Beginning of a new era. The potential of a sea based fully autonomous drone capable of delivering  weapons will definitely be a force multiplier. This is the first catapult launch test from the ground.
Courtesy Gr.cap Prabhakaran


Navy Preps Killer Drone for First Carrier Launch

  • By David Axe
  • 11.30.12
  • 1:37 PM


http://www.youtube.com/watch?feature=player_embedded&v=tc7Jo4XmamA

While China conducts, and celebrates, the first jet takeoffs and landings on its new aircraft carrier Liaoning, the U.S. Navy is aiming to do even better. In a parallel series of tests this week, the sailing branch has taken huge steps towards deploying the first carrier-based robotic warplane.

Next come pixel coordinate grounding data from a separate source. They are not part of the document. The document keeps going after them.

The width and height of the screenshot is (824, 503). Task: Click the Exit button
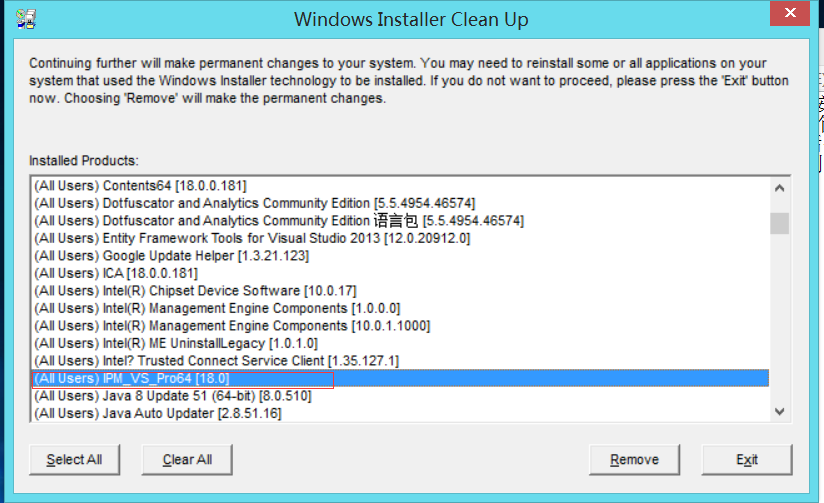[x=747, y=459]
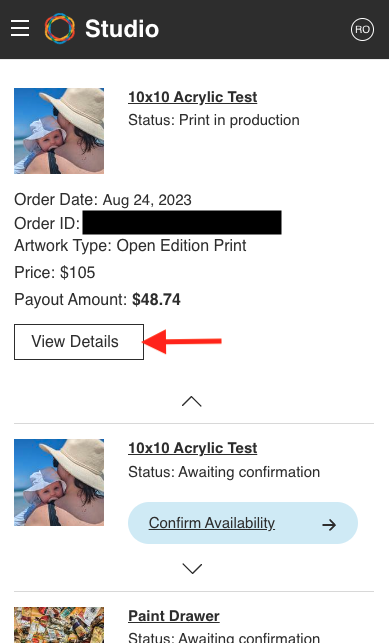Open the Paint Drawer artwork link
This screenshot has width=389, height=643.
173,616
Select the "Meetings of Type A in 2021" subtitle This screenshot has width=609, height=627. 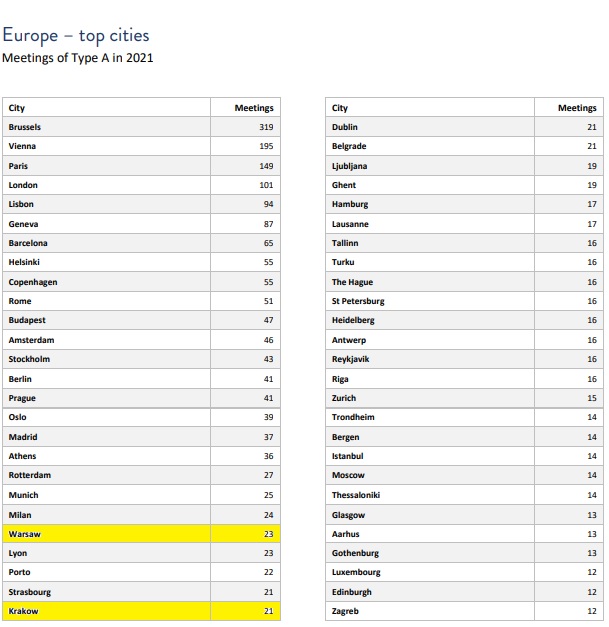(x=78, y=58)
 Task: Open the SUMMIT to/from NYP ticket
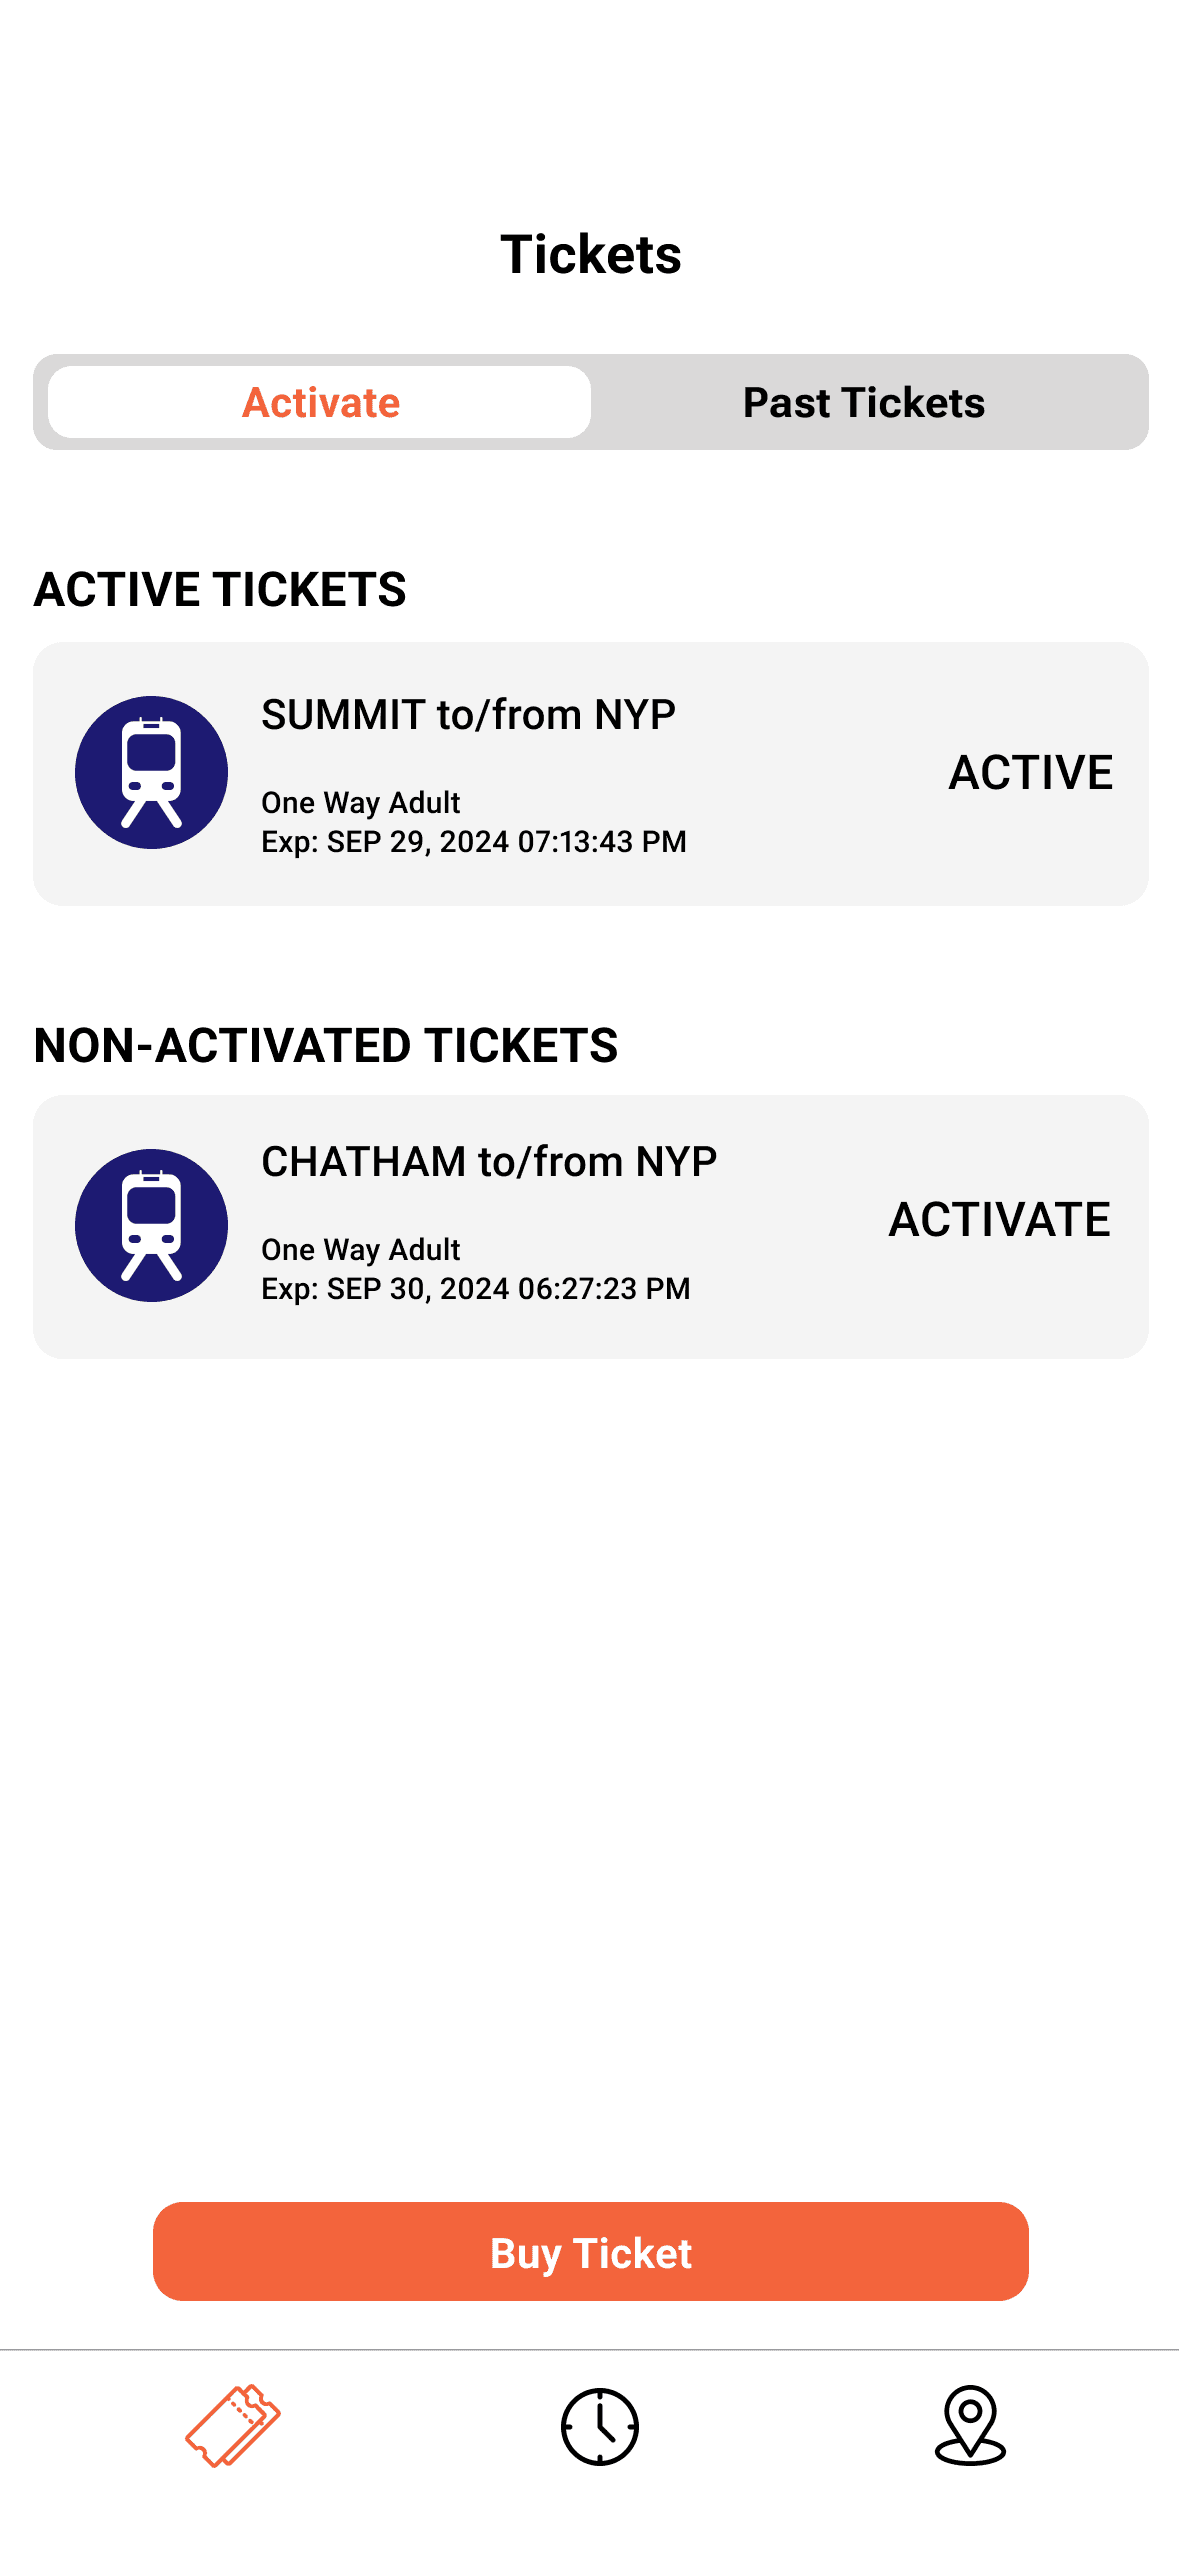click(x=590, y=774)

The biggest milestone will be the X-47B’s first at-sea takeoff, slated for sometime next year. In the meantime, the Navy and drone-builder Northrop Grumman are practicing steering the pilotless warplane around a carrier deck and launching it using a steam-powered catapult — standard equipment on all 10 of the Navy’s full-size flattops.

These are significant advances in their own right — and necessary to prepare the fleet for the first carrier takeoff.

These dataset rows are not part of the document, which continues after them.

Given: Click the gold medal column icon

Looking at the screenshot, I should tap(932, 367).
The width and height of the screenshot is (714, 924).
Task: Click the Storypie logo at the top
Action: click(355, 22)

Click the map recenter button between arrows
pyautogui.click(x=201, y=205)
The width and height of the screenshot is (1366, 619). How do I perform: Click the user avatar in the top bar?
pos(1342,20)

On Monday sailors used a crane to lift one of the two X-47B prototypes aboard the nuclear-powered aircraft carrier USS Harry S. Truman, while the 1,100-foot-long flattop was docked in Norfolk, Virginia. ”The moment the aircraft set down on Truman’s deck was the moment it officially met the fleet,” said Capt. Jaime Engdahl, the Navy’s X-47B program manager.

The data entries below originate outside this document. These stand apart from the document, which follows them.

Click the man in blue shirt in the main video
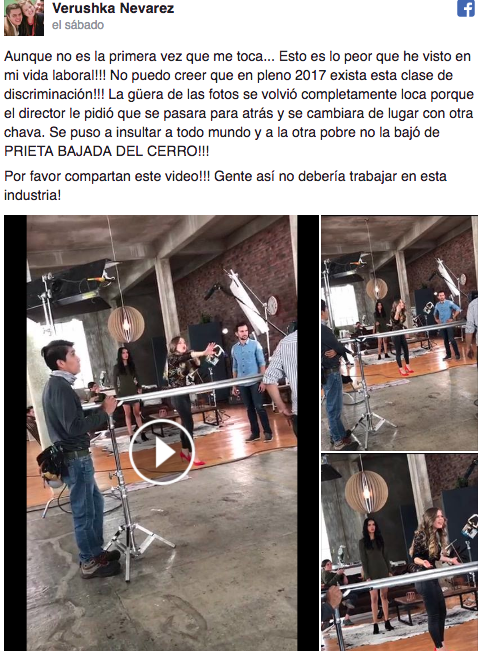Image resolution: width=484 pixels, height=651 pixels. (249, 381)
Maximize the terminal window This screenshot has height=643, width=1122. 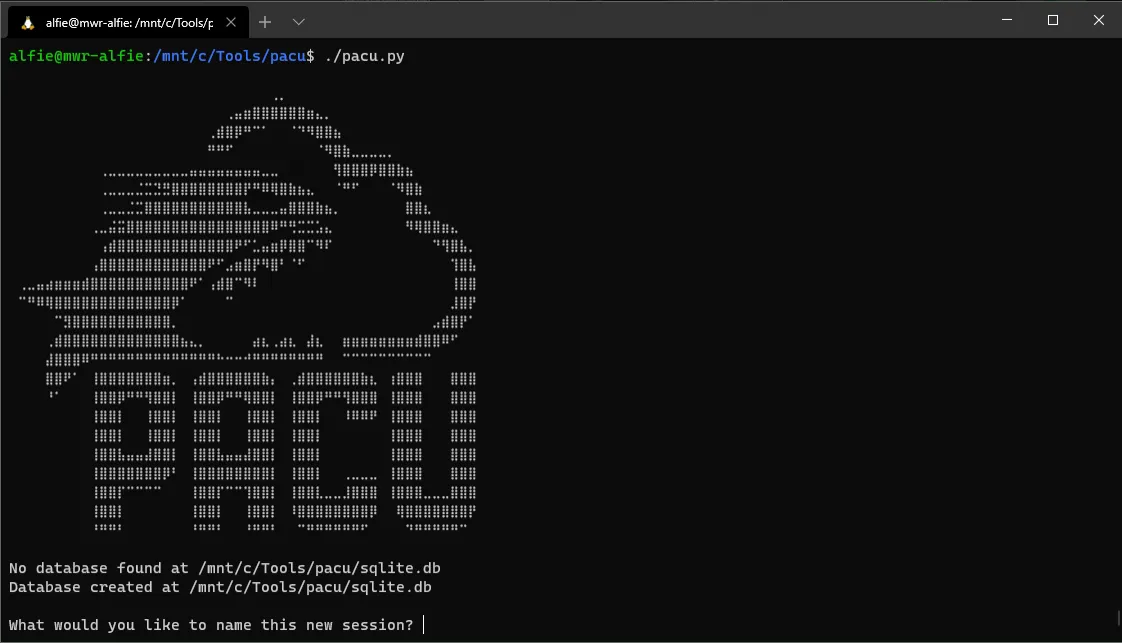[x=1053, y=20]
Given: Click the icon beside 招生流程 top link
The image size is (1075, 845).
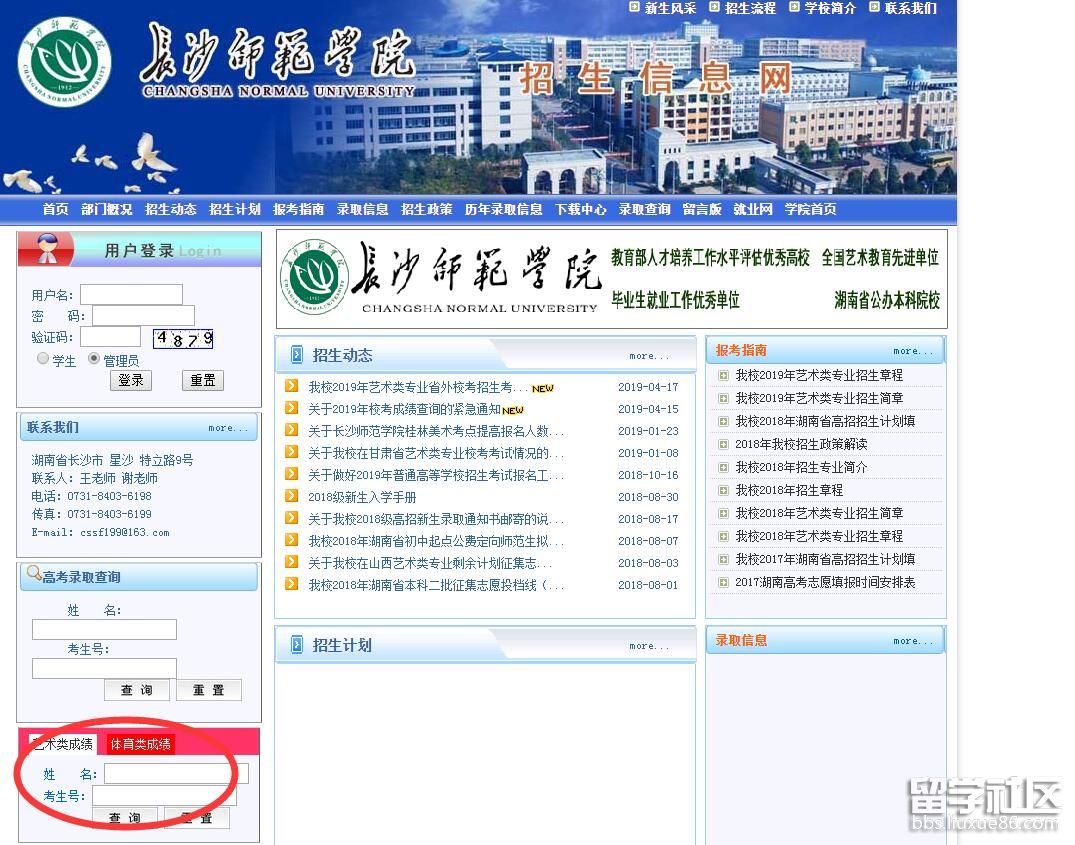Looking at the screenshot, I should 714,7.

The batwing X-47B, which had its first flight in California in February, is performing a series of deckhandling tests aboard Truman. Operators use a handheld controller to steer the 62-foot-wide drone warplane around the vessel’s crowded flight deck, hoping to prove the robot can safely share the ship with F/A-18 fighters, E-2 radar planes, helicopters and other manned aircraft. “It’s the first time we’ve had real operators driving real UAVs around,” Engdahl tells Danger Room.

Truman is the first carrier to host an X-47B. Northrop and the Navy have developed a suite of operator consoles, radio links and software — the latter totaling 3.5 million lines of code — that can be installed on any of the Nimitz-class carriers. All the Navy’s east coast carriers have gotten some or all of the modifications. The west coast and Pacific carriers could be next.

The X-47B could hop onto ships other than Truman to continue its development. Northrop and the Navy “will be ready for whatever carrier decks are going to be available to us next year,” says Don Blottenberger, the sailing branch’s deputy program manager for the X-47B.